Em “Tensão”, Richard Basehart, o eterno Almirante Nelson da série “Viagem ao Fundo do Mar”, interpreta Warren Quimby, um farmacêutico comum – talvez comum até demais – e pacato – talvez pacato até demais, ao fazer vistas grossas diante das escancaradas traições de sua esposa Claire (Audrey Totter). Em linguagem clara e direta, Warren é o popular corno manso. Sua mansidão, porém, chega ao fim quando Claire decide finalmente deixá-lo, e o simplório farmacêutico começa a arquitetar um minucioso plano para matar o novo amante de sua esposa. Uma engenhosa vingança que incluirá a criação de uma nova identidade sob a qual Warren tentará dar vazão aos seus impulsos assassinos.
A partir do argumento de John Klorer e com roteiro de Allen Rivkin, o diretor John Berry (o mesmo de “Por Amor Também se Mata”) constrói um envolvente noir repleto daqueles apaixonantes personagens típicos do gênero: humanos, divididos, repletos de dúvidas, nem mocinhos, nem bandidos, na corda bamba entre o bem e o mal. Pessoas comuns levadas a situações limites, em busca de soluções igualmente limítrofes.

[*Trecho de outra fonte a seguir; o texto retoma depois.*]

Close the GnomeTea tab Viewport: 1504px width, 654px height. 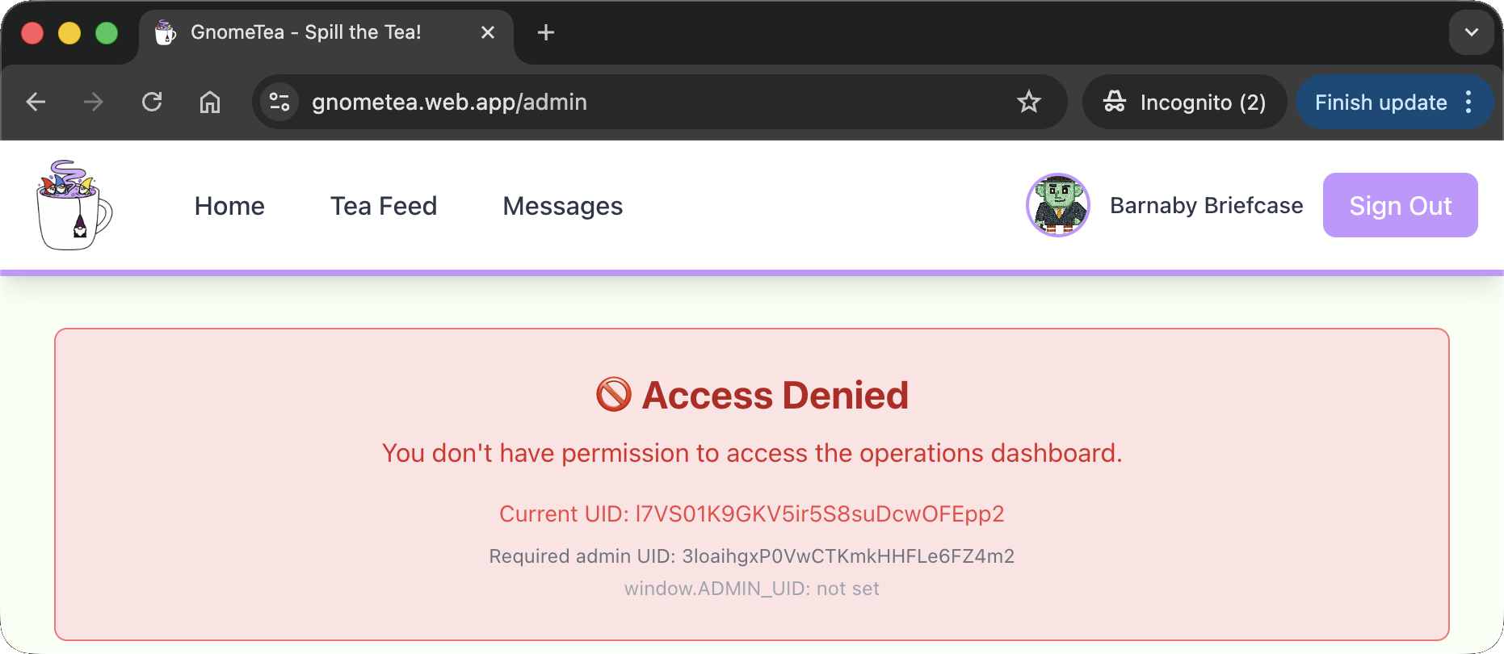[488, 32]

“Tensão” também aborda – ainda que tangencialmente – a questão da adaptabilidade dos soldados norte-americanos que retornaram da 2ª Guerra. Um rápido diálogo entre Claire e Warren mostra como a esposa teria se fascinado não exatamente pelo seu marido, mas pelo uniforme que ele ostentava durante o conflito, o que gerou problemas de adaptação e frustrações em tempos de vestimentas civis. Uma interessante visão – ainda que aqui não desenvolvida – sobre a construção de uma identidade mitológica e heroica do guerreiro justiceiro. É em busca desta falsa noção de justiça que o protagonista cria seu plano de, mais uma vez, travestir-se de mito, ao assumir uma nova identidade que incluirá também uma nova mulher (Cyd Charisse, ótima). Sua guerra, agora, é particular.
Uma curiosidade: se você achou o cenário da farmácia de “Tensão” parecido com o cenário da farmácia do filme “Pecado sem Mácula”, de Anthony Mann, não se trata de obra do acaso. Como os filmes foram rodados quase que simultaneamente, a Metro optou por economizar um pouco e usar o mesmo set em ambos. Afinal, o hoje cultuado gênero noir era quase sempre encarado como produção B pelos grandes estúdios da época.
“Tensão”faz parte da caixa Film Noir Volume 7, lançada pela Versátil.